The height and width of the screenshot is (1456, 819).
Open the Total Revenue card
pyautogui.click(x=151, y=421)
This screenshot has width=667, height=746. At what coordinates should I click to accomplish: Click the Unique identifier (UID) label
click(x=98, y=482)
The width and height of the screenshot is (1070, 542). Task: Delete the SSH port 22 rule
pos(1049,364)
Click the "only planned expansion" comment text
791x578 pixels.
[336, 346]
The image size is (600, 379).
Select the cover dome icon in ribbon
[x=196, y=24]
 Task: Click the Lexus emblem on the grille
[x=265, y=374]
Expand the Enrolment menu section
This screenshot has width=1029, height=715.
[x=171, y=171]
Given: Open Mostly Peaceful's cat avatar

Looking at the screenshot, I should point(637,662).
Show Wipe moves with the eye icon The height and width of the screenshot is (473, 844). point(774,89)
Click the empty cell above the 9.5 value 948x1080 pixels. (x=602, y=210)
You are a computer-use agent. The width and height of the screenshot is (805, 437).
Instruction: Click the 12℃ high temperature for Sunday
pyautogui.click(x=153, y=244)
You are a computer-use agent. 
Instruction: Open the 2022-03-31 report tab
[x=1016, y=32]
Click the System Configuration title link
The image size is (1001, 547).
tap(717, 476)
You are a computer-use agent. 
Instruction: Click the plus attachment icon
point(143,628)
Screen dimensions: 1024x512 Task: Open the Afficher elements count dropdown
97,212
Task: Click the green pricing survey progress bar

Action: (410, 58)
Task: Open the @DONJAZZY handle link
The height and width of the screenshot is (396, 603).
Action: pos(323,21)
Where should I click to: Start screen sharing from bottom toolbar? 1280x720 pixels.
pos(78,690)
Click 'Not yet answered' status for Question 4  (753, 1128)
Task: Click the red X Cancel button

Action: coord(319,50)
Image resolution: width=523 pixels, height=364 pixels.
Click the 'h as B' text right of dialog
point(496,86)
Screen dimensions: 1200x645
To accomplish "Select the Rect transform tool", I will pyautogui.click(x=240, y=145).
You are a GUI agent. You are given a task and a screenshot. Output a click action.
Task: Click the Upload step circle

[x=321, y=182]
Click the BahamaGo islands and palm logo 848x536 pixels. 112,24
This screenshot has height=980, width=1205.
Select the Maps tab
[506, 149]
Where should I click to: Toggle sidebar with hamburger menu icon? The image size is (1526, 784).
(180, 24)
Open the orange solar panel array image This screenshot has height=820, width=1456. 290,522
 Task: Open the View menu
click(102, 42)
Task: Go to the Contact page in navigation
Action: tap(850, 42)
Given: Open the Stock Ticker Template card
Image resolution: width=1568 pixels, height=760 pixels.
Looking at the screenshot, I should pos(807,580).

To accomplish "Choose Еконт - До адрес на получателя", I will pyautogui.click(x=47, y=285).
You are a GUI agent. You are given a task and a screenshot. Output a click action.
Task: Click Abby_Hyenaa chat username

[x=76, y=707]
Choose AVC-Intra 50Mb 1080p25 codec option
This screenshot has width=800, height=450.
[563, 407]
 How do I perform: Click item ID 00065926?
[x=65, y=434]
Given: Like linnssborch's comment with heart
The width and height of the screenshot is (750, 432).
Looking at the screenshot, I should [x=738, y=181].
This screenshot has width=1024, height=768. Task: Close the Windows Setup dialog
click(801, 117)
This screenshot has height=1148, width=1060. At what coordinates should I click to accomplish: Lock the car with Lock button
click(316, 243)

Task objective = Return the listing above in its exact form.

Task result =
The height and width of the screenshot is (1456, 819).
Open the Total Revenue card
pyautogui.click(x=151, y=421)
This screenshot has width=667, height=746. At what coordinates should I click to accomplish: Click the Unique identifier (UID) label
click(x=98, y=482)
The width and height of the screenshot is (1070, 542). Task: Delete the SSH port 22 rule
pos(1049,364)
Click the "only planned expansion" comment text
791x578 pixels.
[336, 346]
The image size is (600, 379).
Select the cover dome icon in ribbon
[x=196, y=24]
 Task: Click the Lexus emblem on the grille
[x=265, y=374]
Expand the Enrolment menu section
This screenshot has width=1029, height=715.
[x=171, y=171]
Given: Open Mostly Peaceful's cat avatar

Looking at the screenshot, I should point(637,662).
Show Wipe moves with the eye icon The height and width of the screenshot is (473, 844). point(774,89)
Click the empty cell above the 9.5 value 948x1080 pixels. (x=602, y=210)
You are a computer-use agent. The width and height of the screenshot is (805, 437).
Instruction: Click the 12℃ high temperature for Sunday
pyautogui.click(x=153, y=244)
You are a computer-use agent. 
Instruction: Open the 2022-03-31 report tab
[x=1016, y=32]
Click the System Configuration title link
The image size is (1001, 547).
tap(717, 476)
You are a computer-use agent. 
Instruction: Click the plus attachment icon
point(143,628)
Screen dimensions: 1024x512 Task: Open the Afficher elements count dropdown
97,212
Task: Click the green pricing survey progress bar

Action: (410, 58)
Task: Open the @DONJAZZY handle link
The height and width of the screenshot is (396, 603).
Action: pos(323,21)
Where should I click to: Start screen sharing from bottom toolbar? 1280x720 pixels.
pos(78,690)
Click 'Not yet answered' status for Question 4  (753, 1128)
Task: Click the red X Cancel button

Action: coord(319,50)
Image resolution: width=523 pixels, height=364 pixels.
Click the 'h as B' text right of dialog
point(496,86)
Screen dimensions: 1200x645
To accomplish "Select the Rect transform tool", I will pyautogui.click(x=240, y=145).
You are a GUI agent. You are given a task and a screenshot. Output a click action.
Task: Click the Upload step circle

[x=321, y=182]
Click the BahamaGo islands and palm logo 848x536 pixels. 112,24
This screenshot has height=980, width=1205.
Select the Maps tab
[506, 149]
Where should I click to: Toggle sidebar with hamburger menu icon? The image size is (1526, 784).
(180, 24)
Open the orange solar panel array image This screenshot has height=820, width=1456. 290,522
 Task: Open the View menu
click(102, 42)
Task: Go to the Contact page in navigation
Action: tap(850, 42)
Given: Open the Stock Ticker Template card
Image resolution: width=1568 pixels, height=760 pixels.
Looking at the screenshot, I should pos(807,580).

To accomplish "Choose Еконт - До адрес на получателя", I will pyautogui.click(x=47, y=285).
You are a GUI agent. You are given a task and a screenshot. Output a click action.
Task: Click Abby_Hyenaa chat username

[x=76, y=707]
Choose AVC-Intra 50Mb 1080p25 codec option
This screenshot has width=800, height=450.
[563, 407]
 How do I perform: Click item ID 00065926?
[x=65, y=434]
Given: Like linnssborch's comment with heart
The width and height of the screenshot is (750, 432).
Looking at the screenshot, I should [x=738, y=181].
This screenshot has width=1024, height=768. Task: Close the Windows Setup dialog
click(801, 117)
This screenshot has height=1148, width=1060. At what coordinates should I click to accomplish: Lock the car with Lock button
click(316, 243)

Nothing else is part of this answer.